Welttag des Buches
Es wäre ja auch zu schön gewesen, wenn es mit der Lesung in der Hohenlimburger Stadtteilbücherei ausgerechnet am Welttag des Buches (gestern am 23.04.2021) geklappt hätte. Alle Vorbereitungen einschließlich Plakaten, Flyern und sonstiger Öffentlichkeitsarbeit waren bereits für den Welttag des Buches im vergangenen Jahr getroffen, als es – Corona bedingt – abgesagt bzw. auf 2021 verschoben werden musste. Leider sieht’s in diesem Jahr nicht besser aus. Nun haben die Stadtbücherei und der Autorenkreis verabredet, im Herbst über neue Möglichkeiten von Lesungen nachzudenken.
Als ein – zugegebenermaßen – eher schwaches Äquivalent zur persönlichen
Lesung möchten die drei Autor*innen Wilfried Diener, Annette Gonserowski und
Brigitta Willer an dieser Stelle einen kleinen Ausschnitt aus dem Repertoire
vorstellen, das für die öffentliche Lesung vorgesehen war – für den Tag des
Buches.
Brigitta Willer
Die Liebe
Dieses Buch,
das auf mich wartete
in der hintersten Ecke
meines Bücherschranks,
das mich heute anzog
wie ein Magnet,
ich aufschlug
und zu lesen begann,
es erzählt vom Vergessen,
bringt in den Fokus,
was ich verbannte,
es macht mich hellwach,
jetzt, zu nachtschlafener Zeit.
Es erzählt vom Vermissen,
liebevoll,
schonungslos
und tröstend.
© Annette Gonserowski
Frühling
Habe das Gestern
vergraben,
mit seinem trocknen
Wurzelballen,
tief unter der Erde.
Nun steh ich,
fasssungslos,
vor aufgewühltem Lehm,
aus dem ein Zweiglein ragt
mit grünen Stundenblättern.
@ Annette Gonserowski
Seelenverwandte
Meeresrauschen – Waldesrauschen!
Diesen andächtig zu lauschen –
hier am weiten Nordseestrand,
dort zu Haus im Sauerland –,
ist für Körper, Seele, Geist
die Entspannung. – Und du weißt:
Diese Zeit am Meer, im Wald
gibt dir für den Alltag Halt.
Wo Natur an jenen Stellen
unermüdlich wirkt und schafft,
schöpft der Mensch aus ihren Quellen
immer neue Lebenskraft.
Naht jedoch des Sturmes Wüten,
schlägt das Meer und knickt den Wald,
muss der Mensch sich davor hüten,
denn vor der Naturgewalt
ist der Mensch ohnmächtig klein. –
Besser ist’s, wenn Wald und Wellen
an schönen Tagen, klaren, hellen,
wogen sanft im Sonnenschein.
© Wilfried Diener
Am Wegesrand
Am Wegesrand, wo die Wildblumen blühen,
vergisst du die Sorgen, vergisst du die Mühen,
die dich in der Hektik der Werktage plagen.

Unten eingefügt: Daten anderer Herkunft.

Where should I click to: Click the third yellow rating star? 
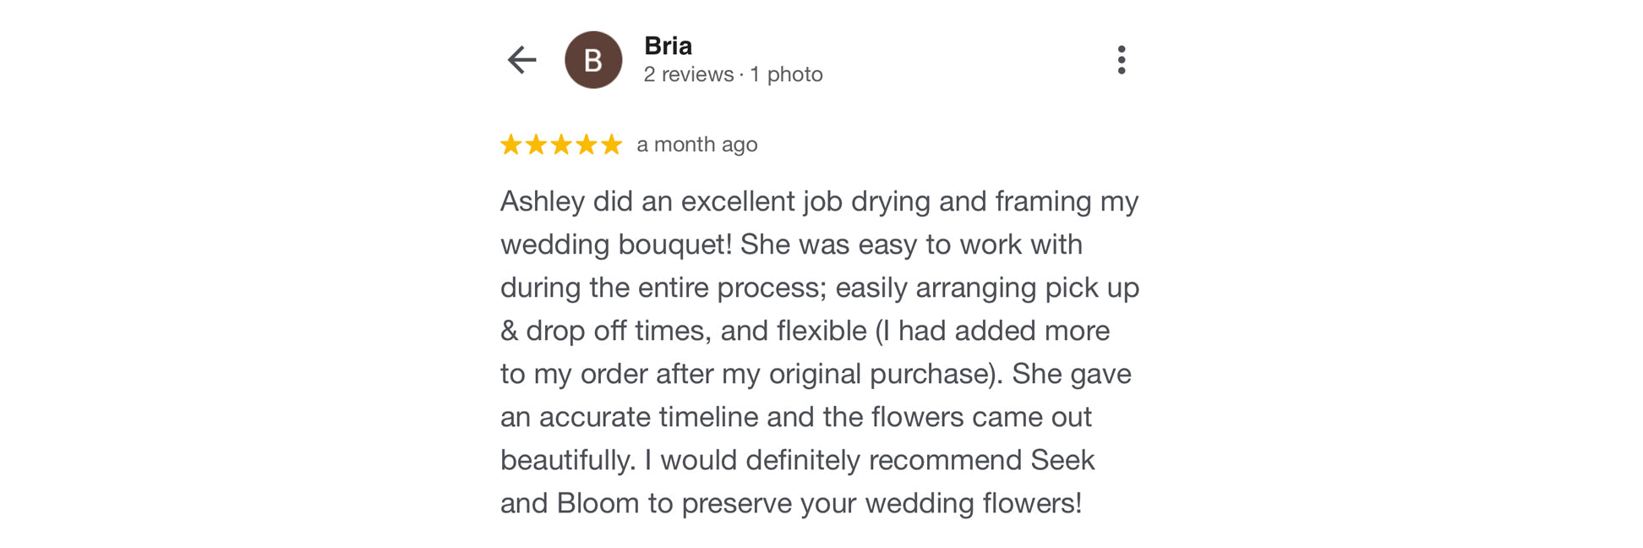(x=561, y=145)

Am Wegesrand siehst du an sonnigen Tagen
des Sommers die Fülle des blühenden Lebens.
Und dabei spürst du: Es ist nicht vergebens,
die großen, globalen Sichten, die kalten,
mal zu vergessen und innezuhalten
am Wegesrand, um dort Wärme zu tanken
für Körper und Seele, die oft daran kranken,
weil Schönes am Wegesrand wird übersehen
im achtlosen schnellen Vorübergehen.
Noch gehst du voran auf der Wege Mitte
mit Blick nach vorn und mit festem Schritte.

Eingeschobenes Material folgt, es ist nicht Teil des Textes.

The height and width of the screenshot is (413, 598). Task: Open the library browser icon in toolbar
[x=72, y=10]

Doch die Jahre, sie gehen mit dir ins Land,
und bald stehst du selbst am Wegesrand
und schaust, fern in Vergangenheit,
auf deine eigene Blütezeit.
© Wilfried Diener
Aufbruch
„Sie weiß doch ganz genau, dass ich diesen Fraß nicht mag – Ewig dieses Scheiß-Gesundheitsbrot.“
Herr Karl war wütend. Jeden Morgen aufs Neue. Es brodelte heftig in ihm. Aber noch hielt er seinen Zorn unter Verschluss. Er wollte keine Umstände machen. Nicht lästig werden. Das Damoklesschwert Seniorenheim fühlte er beständig über sich schweben. „Seniorenheim! – Wenn ich das schon höre!“ Erst kürzlich hatten er und August gemeinsam gegiftet: „Als wenn das Wort Alter per se schon mal verwerflich wäre. Altersheim – das trifft es. Und Alter ist eine Leistung! Sollen die anderen es erstmal schaffen – das Alter!“
Und sein wackeliges Oberteil mahlte weiter die biologischen Körner zu Brei.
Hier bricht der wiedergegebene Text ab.